G7 summit opens in southern Germany on Sunday

2015/06/06

GARMISCH-PARTENKIRCHEN /Germany/ , June 7 /TASS/. The G7 summit will open in the Elmau Palace, located to the south of Munich in Bavarian Alps, on Sunday. At the invitation of German Chancellor Angela Merkel, the gathering in Bavaria will be attended by U.S. President Barack Obama, French President Francois Hollande, British Prime Minister David Cameron, Italian Prime Minister Matteo Renzi, Canadian Premier Steven Harper and Japanese Prime Minister Shinzo Abe. Jean Claude Juncker, president of the European Commission, and European Council President Donald Tusk will represent European institutions at the G7 summit. The heads of several international organizations, including UN Secretary General Ban Ki moon and IMF Managing Director Christine Lagarde, have also been invited to the Elmau Palace.

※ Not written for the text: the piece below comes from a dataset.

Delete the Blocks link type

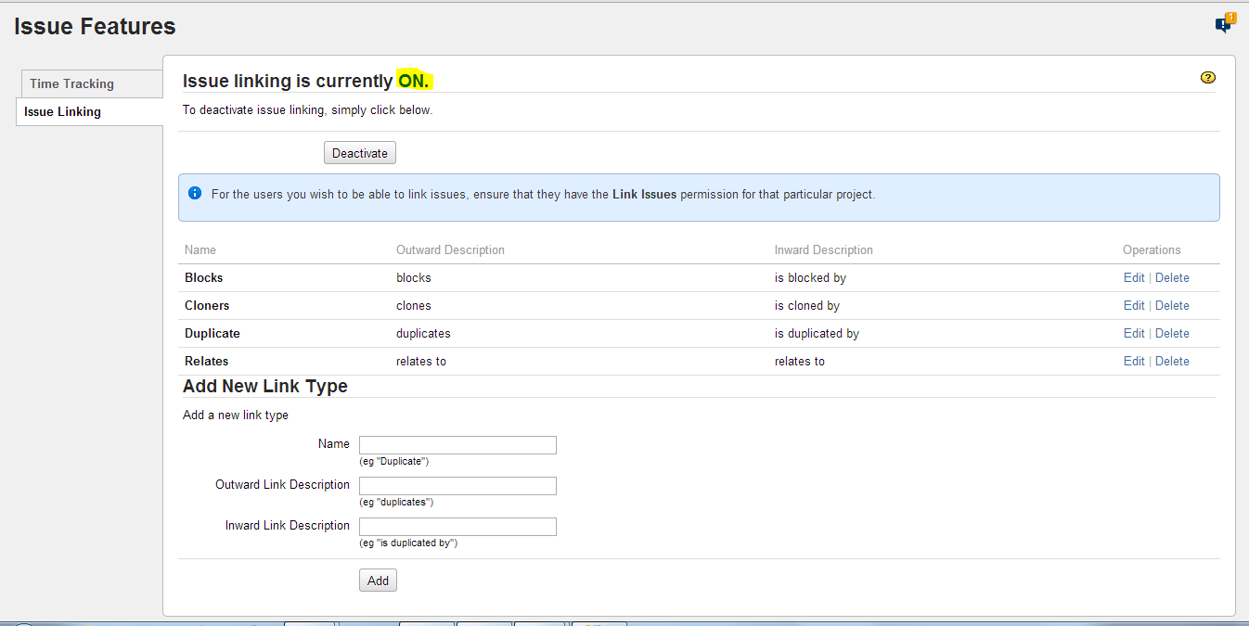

Russia quitted this informal club in March 2014 when the G8 was reduced to G7 against the background of the Ukraine crisis and Moscow’s worsening relations with the West. Initially, Chancellor Merkel said that the G7 summit had outlived itself. Later, representatives of the Germany government took a different approach. They started calling G7 an association of co unties with "common values", which Russia allegedly does not share.

The question which German politicians have been asking in recent days is whether a summit can be useful without such a vital international player like Russia. The former German chancellor, Helmut Schmidt (1974-1982), has expressed his skepticism.

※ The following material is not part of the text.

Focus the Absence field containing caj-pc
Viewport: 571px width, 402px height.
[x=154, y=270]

"I have limited expectations," he said. Schmidt, 96, said he would be satisfied with the summit’s results if its participants would at least avoid "adding fuel to the fire."

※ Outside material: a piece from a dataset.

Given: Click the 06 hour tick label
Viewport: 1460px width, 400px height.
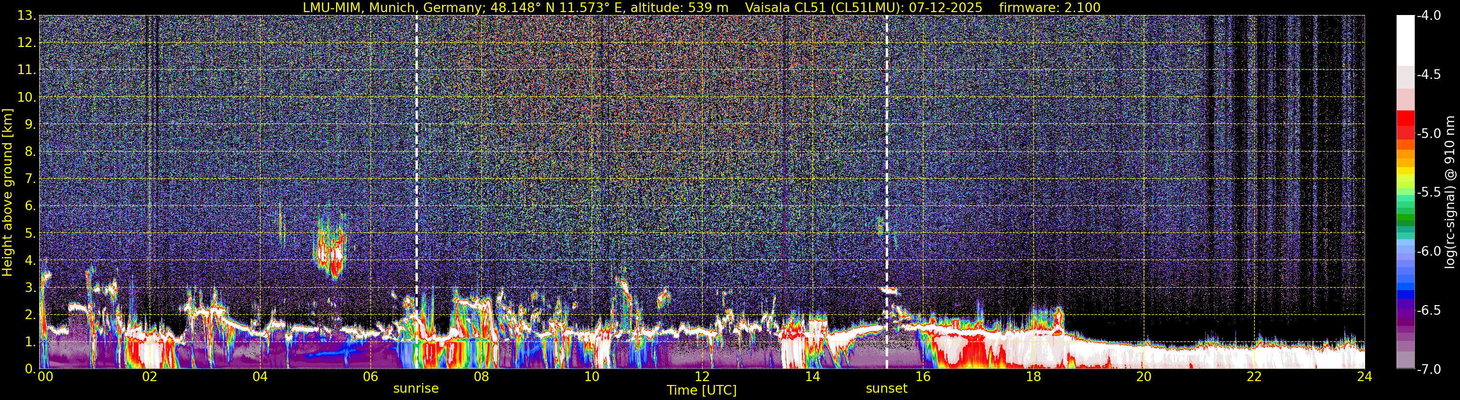Looking at the screenshot, I should [x=370, y=377].
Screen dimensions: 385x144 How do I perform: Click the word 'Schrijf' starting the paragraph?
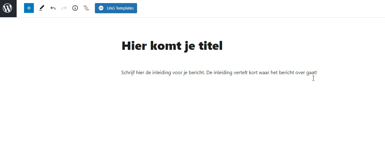point(128,73)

Ex-Chancellor Gerhard Schroeder (1998-2005) shares this view. "I believe it’s a mistake that the Russian president has not been invited to the summit. When stances differ, it is necessary to discuss these differences. That could have been done at the summit," Schroeder said adding he was convinced that Europe’s future could only be with Russia.

Ralph Stegner, the vice-chairman of the Social Democratic Party of Germany, said that global processes could not be run without Russia. The politician criticized the phrase about "common values." "It’s not a meeting over a cup of coffee," he said. "If the Western countries have a desire to hold meetings only with those who share common values, then they will find it hard to assemble enough people even for the G2 format," Stegner said.

German Chancellor Angela Merkel and German Foreign Minister Frank Walter Steinmeier changed their rhetoric slightly shortly before the summit. They stressed that the West needed Russia for resolving global problems and that the G8 could certainly be an excellent floor for fulfilling those tasks. But it is impossible to imagine the expansion of this informal club so far, they said. Steinmeier noted that the return to G8 would have made many things simpler and it would be good if Russia worked in that direction.